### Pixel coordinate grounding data
+ + +
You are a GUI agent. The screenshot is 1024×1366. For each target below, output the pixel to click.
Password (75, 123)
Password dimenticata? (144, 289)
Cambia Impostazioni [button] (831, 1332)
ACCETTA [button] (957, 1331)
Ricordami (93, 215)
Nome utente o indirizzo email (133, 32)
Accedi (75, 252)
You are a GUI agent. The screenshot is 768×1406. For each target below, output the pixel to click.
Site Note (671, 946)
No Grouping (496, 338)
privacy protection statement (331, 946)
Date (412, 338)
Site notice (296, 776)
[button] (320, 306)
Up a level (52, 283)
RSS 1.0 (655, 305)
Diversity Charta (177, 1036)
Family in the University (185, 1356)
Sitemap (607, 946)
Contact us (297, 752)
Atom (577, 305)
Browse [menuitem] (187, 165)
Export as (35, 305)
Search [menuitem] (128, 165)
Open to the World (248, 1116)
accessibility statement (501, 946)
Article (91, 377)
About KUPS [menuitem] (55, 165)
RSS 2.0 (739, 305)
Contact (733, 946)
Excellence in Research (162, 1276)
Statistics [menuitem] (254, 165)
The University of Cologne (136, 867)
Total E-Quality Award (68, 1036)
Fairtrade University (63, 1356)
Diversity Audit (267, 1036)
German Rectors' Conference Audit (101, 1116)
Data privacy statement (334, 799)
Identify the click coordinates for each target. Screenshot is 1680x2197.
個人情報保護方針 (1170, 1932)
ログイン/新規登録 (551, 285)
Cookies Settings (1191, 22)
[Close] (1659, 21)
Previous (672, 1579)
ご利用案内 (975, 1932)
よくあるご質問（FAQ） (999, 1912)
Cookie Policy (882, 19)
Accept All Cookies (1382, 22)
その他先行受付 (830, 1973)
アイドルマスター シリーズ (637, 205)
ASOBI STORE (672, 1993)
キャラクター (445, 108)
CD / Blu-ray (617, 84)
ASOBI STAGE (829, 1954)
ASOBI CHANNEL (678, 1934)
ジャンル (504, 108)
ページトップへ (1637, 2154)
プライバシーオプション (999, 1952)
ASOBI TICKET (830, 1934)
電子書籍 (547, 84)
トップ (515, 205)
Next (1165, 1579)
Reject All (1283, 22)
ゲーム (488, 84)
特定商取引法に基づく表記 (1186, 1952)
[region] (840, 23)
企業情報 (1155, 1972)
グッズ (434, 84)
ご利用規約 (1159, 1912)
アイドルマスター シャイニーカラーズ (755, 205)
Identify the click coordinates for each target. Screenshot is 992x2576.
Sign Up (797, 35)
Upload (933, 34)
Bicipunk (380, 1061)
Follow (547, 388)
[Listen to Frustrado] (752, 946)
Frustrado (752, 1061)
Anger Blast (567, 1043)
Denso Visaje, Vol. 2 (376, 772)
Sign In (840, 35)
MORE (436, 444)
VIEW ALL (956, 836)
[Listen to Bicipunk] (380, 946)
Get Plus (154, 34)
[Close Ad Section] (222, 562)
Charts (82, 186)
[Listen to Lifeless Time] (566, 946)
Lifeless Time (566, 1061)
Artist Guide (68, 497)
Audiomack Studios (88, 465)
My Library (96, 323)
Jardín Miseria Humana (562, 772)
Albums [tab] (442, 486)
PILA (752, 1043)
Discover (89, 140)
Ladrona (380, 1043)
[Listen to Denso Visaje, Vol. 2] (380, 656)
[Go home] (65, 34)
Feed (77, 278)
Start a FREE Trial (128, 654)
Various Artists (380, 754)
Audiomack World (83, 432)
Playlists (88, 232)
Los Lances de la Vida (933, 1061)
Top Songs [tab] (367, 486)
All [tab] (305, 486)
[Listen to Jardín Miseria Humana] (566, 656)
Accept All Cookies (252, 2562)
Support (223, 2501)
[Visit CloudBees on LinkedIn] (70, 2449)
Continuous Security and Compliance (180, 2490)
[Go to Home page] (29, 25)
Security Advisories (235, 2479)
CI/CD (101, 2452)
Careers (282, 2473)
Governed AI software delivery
+ + +
### DIRECTIONS FOR THIS TASK
Repeat exactly, please, each line from the beginning of the data through the line with "Search [menuitem] (128, 165)" in it, and only those lines.

### EXERCISE RESPONSE
You are a GUI agent. The screenshot is 1024×1366. For each target below, output the pixel to click.
Password (75, 123)
Password dimenticata? (144, 289)
Cambia Impostazioni [button] (831, 1332)
ACCETTA [button] (957, 1331)
Ricordami (93, 215)
Nome utente o indirizzo email (133, 32)
Accedi (75, 252)
You are a GUI agent. The screenshot is 768×1406. For each target below, output the pixel to click.
Site Note (671, 946)
No Grouping (496, 338)
privacy protection statement (331, 946)
Date (412, 338)
Site notice (296, 776)
[button] (320, 306)
Up a level (52, 283)
RSS 1.0 (655, 305)
Diversity Charta (177, 1036)
Family in the University (185, 1356)
Sitemap (607, 946)
Contact us (297, 752)
Atom (577, 305)
Browse [menuitem] (187, 165)
Export as (35, 305)
Search [menuitem] (128, 165)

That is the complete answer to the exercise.